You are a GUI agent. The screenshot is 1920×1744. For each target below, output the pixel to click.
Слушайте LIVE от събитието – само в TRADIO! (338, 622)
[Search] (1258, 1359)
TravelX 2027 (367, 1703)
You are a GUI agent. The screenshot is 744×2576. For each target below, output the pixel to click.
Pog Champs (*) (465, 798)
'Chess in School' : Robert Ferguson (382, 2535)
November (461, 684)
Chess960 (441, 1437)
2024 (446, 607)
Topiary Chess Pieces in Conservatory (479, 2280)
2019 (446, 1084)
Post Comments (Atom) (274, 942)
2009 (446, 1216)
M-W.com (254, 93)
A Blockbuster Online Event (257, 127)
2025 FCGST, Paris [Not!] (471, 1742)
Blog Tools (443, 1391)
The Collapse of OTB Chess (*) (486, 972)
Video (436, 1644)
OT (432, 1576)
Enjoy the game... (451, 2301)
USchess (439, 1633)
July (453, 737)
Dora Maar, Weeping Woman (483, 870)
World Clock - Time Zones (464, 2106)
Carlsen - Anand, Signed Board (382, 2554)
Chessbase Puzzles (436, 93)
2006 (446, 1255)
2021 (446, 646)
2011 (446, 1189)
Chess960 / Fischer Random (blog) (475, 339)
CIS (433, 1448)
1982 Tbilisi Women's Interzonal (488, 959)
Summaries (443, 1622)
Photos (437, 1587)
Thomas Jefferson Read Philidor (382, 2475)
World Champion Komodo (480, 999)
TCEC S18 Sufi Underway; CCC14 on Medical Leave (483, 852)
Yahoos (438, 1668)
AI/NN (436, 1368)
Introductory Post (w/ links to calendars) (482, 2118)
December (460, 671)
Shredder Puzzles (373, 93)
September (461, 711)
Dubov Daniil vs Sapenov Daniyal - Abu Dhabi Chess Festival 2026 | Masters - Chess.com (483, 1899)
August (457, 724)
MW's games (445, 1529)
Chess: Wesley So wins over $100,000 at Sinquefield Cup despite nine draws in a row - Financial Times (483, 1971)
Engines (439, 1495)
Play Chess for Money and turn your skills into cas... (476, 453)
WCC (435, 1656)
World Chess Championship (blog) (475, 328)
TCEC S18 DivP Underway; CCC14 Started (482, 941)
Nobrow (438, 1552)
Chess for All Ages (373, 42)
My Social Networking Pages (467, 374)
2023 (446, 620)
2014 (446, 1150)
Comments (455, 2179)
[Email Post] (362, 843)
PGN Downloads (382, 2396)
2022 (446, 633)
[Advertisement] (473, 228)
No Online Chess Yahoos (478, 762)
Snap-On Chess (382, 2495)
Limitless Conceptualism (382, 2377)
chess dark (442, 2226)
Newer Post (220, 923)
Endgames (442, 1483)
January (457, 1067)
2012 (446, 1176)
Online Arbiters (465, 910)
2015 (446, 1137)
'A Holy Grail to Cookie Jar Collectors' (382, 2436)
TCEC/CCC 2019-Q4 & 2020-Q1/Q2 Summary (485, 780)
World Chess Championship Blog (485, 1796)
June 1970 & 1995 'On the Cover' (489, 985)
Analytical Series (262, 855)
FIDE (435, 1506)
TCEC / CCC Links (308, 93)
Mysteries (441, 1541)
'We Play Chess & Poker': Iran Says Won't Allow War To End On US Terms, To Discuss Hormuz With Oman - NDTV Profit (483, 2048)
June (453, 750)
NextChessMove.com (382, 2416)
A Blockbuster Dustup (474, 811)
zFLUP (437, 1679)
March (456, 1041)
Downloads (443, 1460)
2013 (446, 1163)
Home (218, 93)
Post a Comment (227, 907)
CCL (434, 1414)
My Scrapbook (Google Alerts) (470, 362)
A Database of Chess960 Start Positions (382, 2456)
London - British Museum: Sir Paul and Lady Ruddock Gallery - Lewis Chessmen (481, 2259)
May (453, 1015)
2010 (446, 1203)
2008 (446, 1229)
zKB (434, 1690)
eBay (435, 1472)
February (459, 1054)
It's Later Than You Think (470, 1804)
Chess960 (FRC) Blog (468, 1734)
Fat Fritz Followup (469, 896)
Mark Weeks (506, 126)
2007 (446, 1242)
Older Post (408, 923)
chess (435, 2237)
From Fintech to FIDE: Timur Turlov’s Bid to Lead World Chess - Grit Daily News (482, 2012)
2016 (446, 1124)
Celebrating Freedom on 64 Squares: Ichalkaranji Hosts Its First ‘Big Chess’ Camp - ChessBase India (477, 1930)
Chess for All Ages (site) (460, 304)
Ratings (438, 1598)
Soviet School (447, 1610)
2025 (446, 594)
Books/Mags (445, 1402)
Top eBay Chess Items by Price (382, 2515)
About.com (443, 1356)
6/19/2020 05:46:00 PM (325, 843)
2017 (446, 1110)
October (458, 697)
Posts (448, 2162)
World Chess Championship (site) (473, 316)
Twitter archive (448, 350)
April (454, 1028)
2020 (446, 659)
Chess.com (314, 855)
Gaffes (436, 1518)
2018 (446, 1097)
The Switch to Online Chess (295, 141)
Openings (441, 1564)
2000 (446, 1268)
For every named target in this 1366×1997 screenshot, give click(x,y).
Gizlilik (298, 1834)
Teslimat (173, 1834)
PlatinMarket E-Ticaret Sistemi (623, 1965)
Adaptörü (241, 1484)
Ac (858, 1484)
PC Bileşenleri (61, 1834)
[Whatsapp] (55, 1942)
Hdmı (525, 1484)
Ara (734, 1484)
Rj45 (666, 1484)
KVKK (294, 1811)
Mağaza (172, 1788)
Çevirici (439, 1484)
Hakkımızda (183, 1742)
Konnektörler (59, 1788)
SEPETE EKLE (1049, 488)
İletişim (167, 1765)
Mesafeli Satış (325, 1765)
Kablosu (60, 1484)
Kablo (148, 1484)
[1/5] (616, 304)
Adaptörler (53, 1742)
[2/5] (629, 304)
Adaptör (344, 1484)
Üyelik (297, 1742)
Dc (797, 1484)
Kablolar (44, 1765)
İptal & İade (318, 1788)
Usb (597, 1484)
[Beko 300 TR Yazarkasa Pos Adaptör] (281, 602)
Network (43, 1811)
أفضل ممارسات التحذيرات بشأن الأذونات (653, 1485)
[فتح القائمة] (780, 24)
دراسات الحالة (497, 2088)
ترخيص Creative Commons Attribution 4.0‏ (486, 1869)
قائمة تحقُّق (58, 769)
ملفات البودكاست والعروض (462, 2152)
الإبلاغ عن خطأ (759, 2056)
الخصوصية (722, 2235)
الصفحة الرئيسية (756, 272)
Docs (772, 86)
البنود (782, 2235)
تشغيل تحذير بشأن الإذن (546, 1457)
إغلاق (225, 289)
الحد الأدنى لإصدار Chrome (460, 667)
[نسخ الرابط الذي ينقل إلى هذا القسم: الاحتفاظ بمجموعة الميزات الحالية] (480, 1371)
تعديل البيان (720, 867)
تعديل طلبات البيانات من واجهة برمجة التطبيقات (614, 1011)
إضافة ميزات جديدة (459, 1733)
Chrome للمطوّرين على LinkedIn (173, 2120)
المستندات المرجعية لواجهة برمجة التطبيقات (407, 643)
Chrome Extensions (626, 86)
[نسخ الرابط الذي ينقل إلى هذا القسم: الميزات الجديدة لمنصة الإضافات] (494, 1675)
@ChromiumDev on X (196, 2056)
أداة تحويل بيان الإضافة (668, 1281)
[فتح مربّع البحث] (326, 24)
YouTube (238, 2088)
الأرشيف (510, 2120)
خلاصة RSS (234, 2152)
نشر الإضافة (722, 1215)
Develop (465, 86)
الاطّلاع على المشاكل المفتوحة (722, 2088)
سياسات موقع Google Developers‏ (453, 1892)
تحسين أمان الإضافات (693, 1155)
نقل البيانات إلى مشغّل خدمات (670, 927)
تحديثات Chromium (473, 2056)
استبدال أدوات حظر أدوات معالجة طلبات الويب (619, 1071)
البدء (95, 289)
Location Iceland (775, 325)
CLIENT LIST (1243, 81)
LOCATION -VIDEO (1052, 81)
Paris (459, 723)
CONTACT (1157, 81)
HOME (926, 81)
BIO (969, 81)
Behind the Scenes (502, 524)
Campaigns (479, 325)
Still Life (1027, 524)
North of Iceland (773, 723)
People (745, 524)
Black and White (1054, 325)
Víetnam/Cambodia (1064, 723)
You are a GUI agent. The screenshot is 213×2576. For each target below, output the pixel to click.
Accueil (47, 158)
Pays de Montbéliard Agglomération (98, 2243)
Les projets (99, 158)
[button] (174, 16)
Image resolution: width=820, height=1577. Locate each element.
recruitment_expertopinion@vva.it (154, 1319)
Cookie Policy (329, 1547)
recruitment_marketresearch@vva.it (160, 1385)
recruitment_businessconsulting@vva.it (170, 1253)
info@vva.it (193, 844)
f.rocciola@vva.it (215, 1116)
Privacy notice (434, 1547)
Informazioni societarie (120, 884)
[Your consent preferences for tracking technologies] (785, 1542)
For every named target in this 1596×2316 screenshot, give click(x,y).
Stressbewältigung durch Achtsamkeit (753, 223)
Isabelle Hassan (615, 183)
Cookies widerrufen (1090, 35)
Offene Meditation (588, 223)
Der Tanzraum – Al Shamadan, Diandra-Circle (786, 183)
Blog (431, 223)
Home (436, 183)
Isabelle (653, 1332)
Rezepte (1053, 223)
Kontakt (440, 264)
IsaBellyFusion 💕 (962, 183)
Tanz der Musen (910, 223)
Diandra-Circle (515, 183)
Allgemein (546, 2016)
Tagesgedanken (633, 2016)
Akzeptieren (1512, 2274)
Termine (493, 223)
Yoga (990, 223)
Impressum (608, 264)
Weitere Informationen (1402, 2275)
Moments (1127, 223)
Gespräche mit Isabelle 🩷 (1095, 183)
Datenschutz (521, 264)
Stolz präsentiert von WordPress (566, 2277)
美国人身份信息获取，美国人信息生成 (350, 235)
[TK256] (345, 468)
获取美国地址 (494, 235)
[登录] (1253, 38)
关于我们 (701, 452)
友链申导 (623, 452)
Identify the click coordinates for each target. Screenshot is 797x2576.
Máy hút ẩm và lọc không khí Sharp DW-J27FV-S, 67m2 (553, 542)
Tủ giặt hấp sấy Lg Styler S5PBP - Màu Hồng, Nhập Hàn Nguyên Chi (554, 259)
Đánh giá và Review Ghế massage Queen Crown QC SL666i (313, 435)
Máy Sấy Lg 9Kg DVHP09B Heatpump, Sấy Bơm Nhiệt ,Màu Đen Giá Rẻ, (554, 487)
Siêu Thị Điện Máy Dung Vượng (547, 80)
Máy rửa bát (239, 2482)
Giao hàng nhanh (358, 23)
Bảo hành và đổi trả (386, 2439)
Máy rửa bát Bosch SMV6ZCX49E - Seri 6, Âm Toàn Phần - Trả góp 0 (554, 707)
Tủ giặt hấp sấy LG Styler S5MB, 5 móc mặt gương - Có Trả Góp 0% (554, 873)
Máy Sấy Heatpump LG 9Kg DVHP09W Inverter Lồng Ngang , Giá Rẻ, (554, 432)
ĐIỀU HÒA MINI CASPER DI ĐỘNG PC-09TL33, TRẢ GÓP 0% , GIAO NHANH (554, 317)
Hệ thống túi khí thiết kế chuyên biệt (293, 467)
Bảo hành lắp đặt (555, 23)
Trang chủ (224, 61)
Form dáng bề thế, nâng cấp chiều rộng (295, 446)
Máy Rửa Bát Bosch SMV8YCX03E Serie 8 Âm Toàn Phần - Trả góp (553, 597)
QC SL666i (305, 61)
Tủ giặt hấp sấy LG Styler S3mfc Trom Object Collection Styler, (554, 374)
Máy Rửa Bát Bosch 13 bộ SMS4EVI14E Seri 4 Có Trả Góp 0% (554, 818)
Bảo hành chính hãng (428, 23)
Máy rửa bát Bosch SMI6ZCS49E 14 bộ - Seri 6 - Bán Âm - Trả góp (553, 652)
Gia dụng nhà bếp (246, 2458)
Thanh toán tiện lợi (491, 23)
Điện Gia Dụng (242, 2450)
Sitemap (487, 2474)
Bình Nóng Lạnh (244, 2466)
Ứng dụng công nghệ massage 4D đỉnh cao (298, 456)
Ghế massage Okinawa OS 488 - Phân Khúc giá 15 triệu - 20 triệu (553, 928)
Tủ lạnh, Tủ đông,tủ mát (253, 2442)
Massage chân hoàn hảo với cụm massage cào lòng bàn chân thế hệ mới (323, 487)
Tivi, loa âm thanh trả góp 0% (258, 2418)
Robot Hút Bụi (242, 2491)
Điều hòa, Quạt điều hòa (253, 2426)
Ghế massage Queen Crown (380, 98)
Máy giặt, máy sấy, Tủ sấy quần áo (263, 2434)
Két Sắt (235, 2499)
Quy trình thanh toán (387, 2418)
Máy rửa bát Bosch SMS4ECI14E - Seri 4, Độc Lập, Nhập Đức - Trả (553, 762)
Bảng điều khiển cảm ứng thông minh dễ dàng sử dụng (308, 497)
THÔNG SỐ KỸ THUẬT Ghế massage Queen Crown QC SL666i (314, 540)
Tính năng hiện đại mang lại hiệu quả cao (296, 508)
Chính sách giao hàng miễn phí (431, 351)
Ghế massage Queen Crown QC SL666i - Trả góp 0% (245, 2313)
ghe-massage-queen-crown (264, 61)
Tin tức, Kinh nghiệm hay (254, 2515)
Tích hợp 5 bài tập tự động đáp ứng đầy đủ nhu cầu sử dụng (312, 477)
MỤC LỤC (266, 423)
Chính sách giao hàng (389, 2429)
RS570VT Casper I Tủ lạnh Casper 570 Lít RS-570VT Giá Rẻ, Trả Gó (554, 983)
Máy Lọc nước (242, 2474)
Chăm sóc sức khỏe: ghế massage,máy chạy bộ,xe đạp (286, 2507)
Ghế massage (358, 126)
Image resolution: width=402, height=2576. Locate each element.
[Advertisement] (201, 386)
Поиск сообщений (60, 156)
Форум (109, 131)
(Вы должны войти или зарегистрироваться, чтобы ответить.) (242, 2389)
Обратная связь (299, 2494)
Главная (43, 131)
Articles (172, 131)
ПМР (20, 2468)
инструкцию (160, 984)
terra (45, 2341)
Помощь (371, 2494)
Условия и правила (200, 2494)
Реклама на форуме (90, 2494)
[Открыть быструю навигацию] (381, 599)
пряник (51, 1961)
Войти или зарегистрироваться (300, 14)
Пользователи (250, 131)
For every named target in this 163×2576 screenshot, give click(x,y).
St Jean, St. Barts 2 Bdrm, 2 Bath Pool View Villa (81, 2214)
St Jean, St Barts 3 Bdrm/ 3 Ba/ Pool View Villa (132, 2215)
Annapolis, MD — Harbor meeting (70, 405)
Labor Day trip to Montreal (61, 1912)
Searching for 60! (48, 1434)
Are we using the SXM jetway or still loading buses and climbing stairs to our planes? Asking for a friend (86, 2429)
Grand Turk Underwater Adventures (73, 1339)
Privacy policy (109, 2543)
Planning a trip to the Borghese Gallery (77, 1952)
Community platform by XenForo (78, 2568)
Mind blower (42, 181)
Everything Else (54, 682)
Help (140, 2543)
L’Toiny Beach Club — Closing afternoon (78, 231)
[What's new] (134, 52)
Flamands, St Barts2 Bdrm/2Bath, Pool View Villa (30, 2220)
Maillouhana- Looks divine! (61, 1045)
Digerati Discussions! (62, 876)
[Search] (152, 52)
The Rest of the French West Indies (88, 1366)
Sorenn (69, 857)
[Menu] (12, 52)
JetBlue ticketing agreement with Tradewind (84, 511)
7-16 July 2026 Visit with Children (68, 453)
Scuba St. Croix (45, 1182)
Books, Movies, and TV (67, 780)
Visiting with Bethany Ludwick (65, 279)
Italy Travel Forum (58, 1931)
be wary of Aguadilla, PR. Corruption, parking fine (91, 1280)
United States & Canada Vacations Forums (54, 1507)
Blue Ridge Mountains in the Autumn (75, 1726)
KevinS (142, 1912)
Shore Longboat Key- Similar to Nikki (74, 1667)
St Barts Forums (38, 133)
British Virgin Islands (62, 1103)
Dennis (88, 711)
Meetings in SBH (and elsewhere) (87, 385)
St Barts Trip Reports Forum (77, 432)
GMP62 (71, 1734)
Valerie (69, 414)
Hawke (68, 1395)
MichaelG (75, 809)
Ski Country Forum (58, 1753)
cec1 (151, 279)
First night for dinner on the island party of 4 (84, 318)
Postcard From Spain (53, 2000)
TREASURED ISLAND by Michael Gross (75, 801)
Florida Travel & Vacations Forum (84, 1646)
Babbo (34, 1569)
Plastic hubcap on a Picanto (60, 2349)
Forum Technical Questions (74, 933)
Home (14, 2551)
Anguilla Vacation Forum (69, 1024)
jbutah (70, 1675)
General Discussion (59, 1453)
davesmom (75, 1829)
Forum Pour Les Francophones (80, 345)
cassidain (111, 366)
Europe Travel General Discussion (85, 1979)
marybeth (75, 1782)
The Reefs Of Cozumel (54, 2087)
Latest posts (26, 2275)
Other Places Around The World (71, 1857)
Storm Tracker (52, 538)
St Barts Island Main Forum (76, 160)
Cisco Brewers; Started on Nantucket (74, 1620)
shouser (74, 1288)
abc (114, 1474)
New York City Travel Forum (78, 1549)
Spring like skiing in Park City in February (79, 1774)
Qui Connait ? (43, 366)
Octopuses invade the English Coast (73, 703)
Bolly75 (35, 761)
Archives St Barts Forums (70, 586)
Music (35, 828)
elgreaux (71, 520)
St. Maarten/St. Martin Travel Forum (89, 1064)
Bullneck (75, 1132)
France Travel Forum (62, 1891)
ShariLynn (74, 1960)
----
> **WHAT IS EXPECTED**:
Take the listing above from its first line through the line containing "MW's games (445, 1529)", and transcribe that stretch exactly, with no other lines.

> **TASK RESPONSE**:
You are a GUI agent. The screenshot is 1920×1744. For each target below, output the pixel to click.
Слушайте LIVE от събитието – само в TRADIO! (338, 622)
[Search] (1258, 1359)
TravelX 2027 (367, 1703)
You are a GUI agent. The screenshot is 744×2576. For each target below, output the pixel to click.
Pog Champs (*) (465, 798)
'Chess in School' : Robert Ferguson (382, 2535)
November (461, 684)
Chess960 (441, 1437)
2024 (446, 607)
Topiary Chess Pieces in Conservatory (479, 2280)
2019 (446, 1084)
Post Comments (Atom) (274, 942)
2009 (446, 1216)
M-W.com (254, 93)
A Blockbuster Online Event (257, 127)
2025 FCGST, Paris [Not!] (471, 1742)
Blog Tools (443, 1391)
The Collapse of OTB Chess (*) (486, 972)
Video (436, 1644)
OT (432, 1576)
Enjoy the game... (451, 2301)
USchess (439, 1633)
July (453, 737)
Dora Maar, Weeping Woman (483, 870)
World Clock - Time Zones (464, 2106)
Carlsen - Anand, Signed Board (382, 2554)
Chessbase Puzzles (436, 93)
2006 (446, 1255)
2021 (446, 646)
2011 (446, 1189)
Chess960 / Fischer Random (blog) (475, 339)
CIS (433, 1448)
1982 Tbilisi Women's Interzonal (488, 959)
Summaries (443, 1622)
Photos (437, 1587)
Thomas Jefferson Read Philidor (382, 2475)
World Champion Komodo (480, 999)
TCEC S18 Sufi Underway; CCC14 on Medical Leave (483, 852)
Yahoos (438, 1668)
AI/NN (436, 1368)
Introductory Post (w/ links to calendars) (482, 2118)
December (460, 671)
Shredder Puzzles (373, 93)
September (461, 711)
Dubov Daniil vs Sapenov Daniyal - Abu Dhabi Chess Festival 2026 | Masters - Chess.com (483, 1899)
August (457, 724)
MW's games (445, 1529)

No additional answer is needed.